Use a Single-Antenna Global Navigation Satellite System (GNSS) to Improve Automated Vehicle Accuracy While Reducing Hardware Costs on Rural Roads.
Minnesota Study Tested Solutions for Automated Vehicle Accuracy on Rural Roads where Vehicle Radars May be Limited.
Minnesota, United States
Autonomous Vehicle Challenges for the US Rural Midwest
Summary Information
Automated vehicles (AVs) have the potential to improve rural road safety, but rural roads present special challenges for AVs (e.g., lack of center lines and signage, unplowed after snow). This study explored non-camera AV solutions for rural driving, testing the availability and accuracy of GNSS for steering control in rural, suburban, and urban locations surrounding Minneapolis, Minnesota. A real-time kinematic (RTK) correction system was used to increase GNSS accuracy. The University of Minnesota’s AV, known as the MnCAV vehicle, was used for all data collection, which took place over the course of the study from December 2023 to August 2025.

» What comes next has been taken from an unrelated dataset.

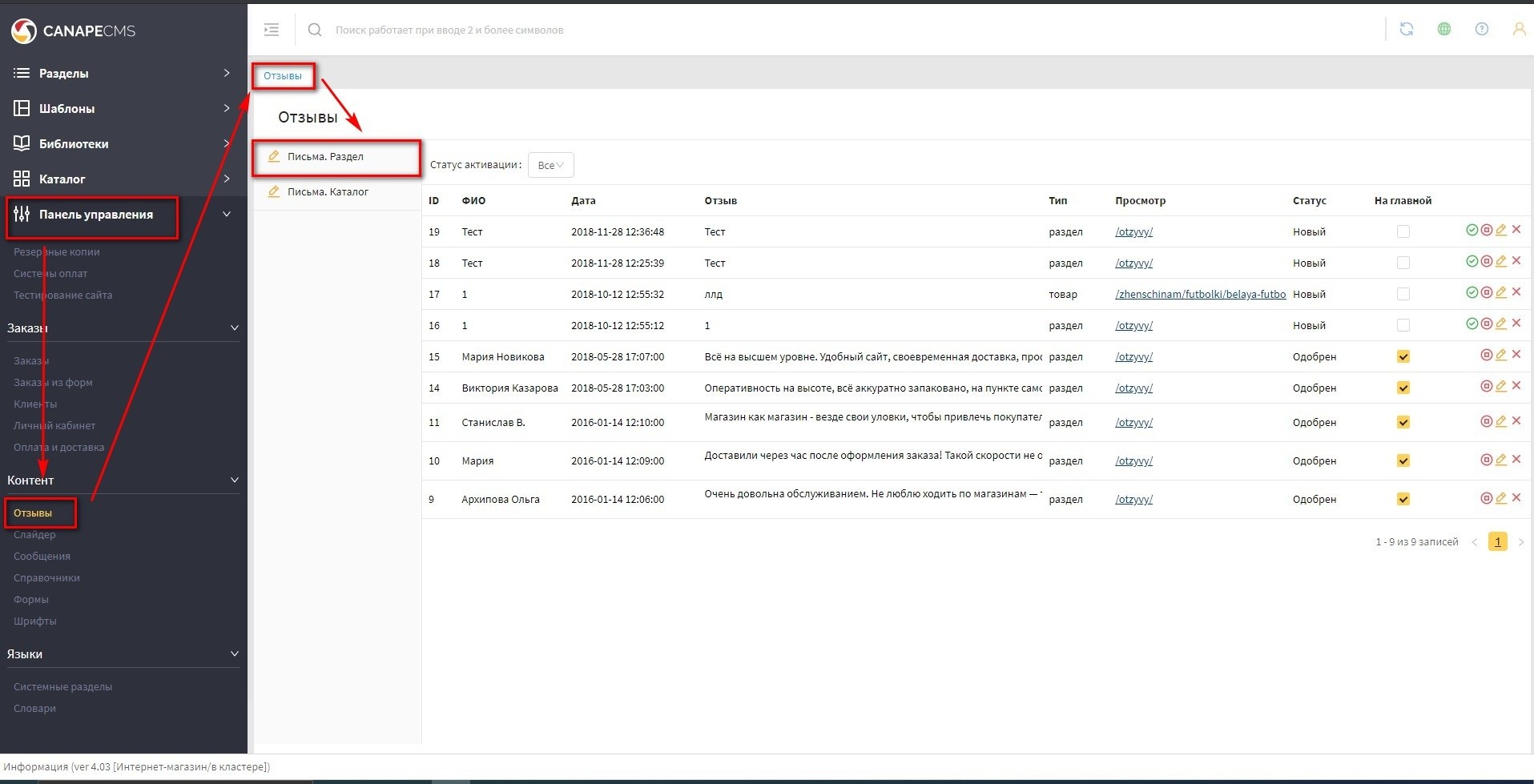Screen dimensions: 1534x784
Task: Collapse the Заказы sidebar group
Action: pos(234,328)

Some key considerations from the study included the following:
- Use a single-antenna GNSS to improve AV accuracy while reducing hardware costs. For rural roads without dense tree cover, the low-cost single-antenna solution worked reliably, as compared to a more expensive dual-antenna.
- Consider the use of RTK-corrected GNSS to enhance accuracy. RTK-corrected GNSS achieved localization accuracy with an error standard deviation of less than 10 cm on rural roads with minimal tree obstruction.
- Use other methods to complement GPS-based navigation in downtown environments with tall buildings, narrow streets, and tree cover, all which frequently block or degrade satellite signals. This study tested a Lidar algorithm (LIO-SAM) for these types of GPS outages.